I will scrape data from Flipkart and create a CSV file from that data. It’s not that difficult what it seems. Let’s get our hands dirty with web scraping to create a CSV file using python. I will start by importing the necessary packages that we need for this task. So let’s get started.
Web Scraping to Create a CSV File
So we need two primary packages for this task, BeautifulSoup and urllib. We can easily install both these packages using the pip command – pip install bs4 and pip install urllib.

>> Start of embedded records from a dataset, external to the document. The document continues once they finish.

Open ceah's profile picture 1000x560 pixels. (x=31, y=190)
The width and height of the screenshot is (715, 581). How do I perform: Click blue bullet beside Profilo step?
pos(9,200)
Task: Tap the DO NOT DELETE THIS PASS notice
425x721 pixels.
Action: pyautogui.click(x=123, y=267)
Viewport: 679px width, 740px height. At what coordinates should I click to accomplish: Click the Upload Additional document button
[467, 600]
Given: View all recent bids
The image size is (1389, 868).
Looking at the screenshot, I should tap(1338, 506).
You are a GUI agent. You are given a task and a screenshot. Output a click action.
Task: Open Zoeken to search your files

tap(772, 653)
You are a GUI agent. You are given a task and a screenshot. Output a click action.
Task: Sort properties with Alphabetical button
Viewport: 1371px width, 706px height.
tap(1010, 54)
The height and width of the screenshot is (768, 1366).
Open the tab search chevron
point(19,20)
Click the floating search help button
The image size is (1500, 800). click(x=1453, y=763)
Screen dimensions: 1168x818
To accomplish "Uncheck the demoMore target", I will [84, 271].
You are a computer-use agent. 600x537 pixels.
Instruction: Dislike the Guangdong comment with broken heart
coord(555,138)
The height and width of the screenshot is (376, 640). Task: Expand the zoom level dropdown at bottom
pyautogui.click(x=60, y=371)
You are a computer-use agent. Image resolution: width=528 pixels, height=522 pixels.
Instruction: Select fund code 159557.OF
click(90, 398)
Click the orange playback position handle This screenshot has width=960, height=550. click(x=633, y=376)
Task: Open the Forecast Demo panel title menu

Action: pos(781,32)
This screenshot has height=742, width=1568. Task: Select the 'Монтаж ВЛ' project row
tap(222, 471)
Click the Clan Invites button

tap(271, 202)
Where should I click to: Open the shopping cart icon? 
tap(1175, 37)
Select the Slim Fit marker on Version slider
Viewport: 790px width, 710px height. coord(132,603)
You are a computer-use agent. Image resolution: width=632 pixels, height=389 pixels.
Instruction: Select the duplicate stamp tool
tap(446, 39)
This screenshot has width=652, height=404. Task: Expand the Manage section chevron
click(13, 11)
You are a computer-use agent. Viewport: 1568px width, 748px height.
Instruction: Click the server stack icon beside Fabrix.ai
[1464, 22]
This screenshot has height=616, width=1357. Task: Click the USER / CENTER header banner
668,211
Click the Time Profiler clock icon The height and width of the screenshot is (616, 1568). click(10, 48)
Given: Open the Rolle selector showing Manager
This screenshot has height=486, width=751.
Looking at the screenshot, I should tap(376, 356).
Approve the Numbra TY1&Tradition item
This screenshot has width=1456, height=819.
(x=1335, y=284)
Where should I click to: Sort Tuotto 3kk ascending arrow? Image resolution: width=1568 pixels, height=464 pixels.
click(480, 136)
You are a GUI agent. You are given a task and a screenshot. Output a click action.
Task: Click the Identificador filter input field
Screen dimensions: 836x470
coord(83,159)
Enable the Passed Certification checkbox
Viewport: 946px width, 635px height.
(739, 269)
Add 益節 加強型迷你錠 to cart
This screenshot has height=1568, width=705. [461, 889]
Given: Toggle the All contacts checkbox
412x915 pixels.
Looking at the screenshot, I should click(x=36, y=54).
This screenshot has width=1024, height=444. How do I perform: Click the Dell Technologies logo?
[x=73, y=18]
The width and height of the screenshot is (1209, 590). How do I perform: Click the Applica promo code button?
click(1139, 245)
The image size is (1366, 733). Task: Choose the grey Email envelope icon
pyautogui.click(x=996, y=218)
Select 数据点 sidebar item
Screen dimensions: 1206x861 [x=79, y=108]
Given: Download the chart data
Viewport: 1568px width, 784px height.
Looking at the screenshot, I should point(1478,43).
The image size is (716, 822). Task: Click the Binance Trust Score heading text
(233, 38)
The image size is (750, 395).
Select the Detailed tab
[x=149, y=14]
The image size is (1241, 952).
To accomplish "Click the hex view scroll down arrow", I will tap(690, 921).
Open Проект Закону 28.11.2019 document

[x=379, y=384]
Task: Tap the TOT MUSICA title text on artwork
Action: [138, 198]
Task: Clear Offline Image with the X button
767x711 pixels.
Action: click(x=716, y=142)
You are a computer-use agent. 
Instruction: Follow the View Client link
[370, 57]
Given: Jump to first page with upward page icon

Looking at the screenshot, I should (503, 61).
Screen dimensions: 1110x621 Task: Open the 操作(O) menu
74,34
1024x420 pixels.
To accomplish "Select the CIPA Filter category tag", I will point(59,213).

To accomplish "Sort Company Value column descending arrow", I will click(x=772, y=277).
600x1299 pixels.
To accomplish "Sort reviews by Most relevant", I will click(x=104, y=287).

After successfully installing these packages the next thing you need to do is importing these packages, so let’s import these and scrape the link we need to collect data from:
from bs4 import BeautifulSoup as soup
from urllib.request import urlopen as uReq
my_url="https://www.flipkart.com/search?q=samsung+mobiles&sid=tyy%2C4io&as=on&as-show=on&otracker=AS_QueryStore_HistoryAutoSuggest_0_2&otracker1=AS_QueryStore_HistoryAutoSuggest_0_2&as-pos=0&as-type=HISTORY&as-searchtext=sa"
uClient = uReq(my_url)
page_html = uClient.read()
uClient.close()
page_soup = soup(page_html, "html.parser")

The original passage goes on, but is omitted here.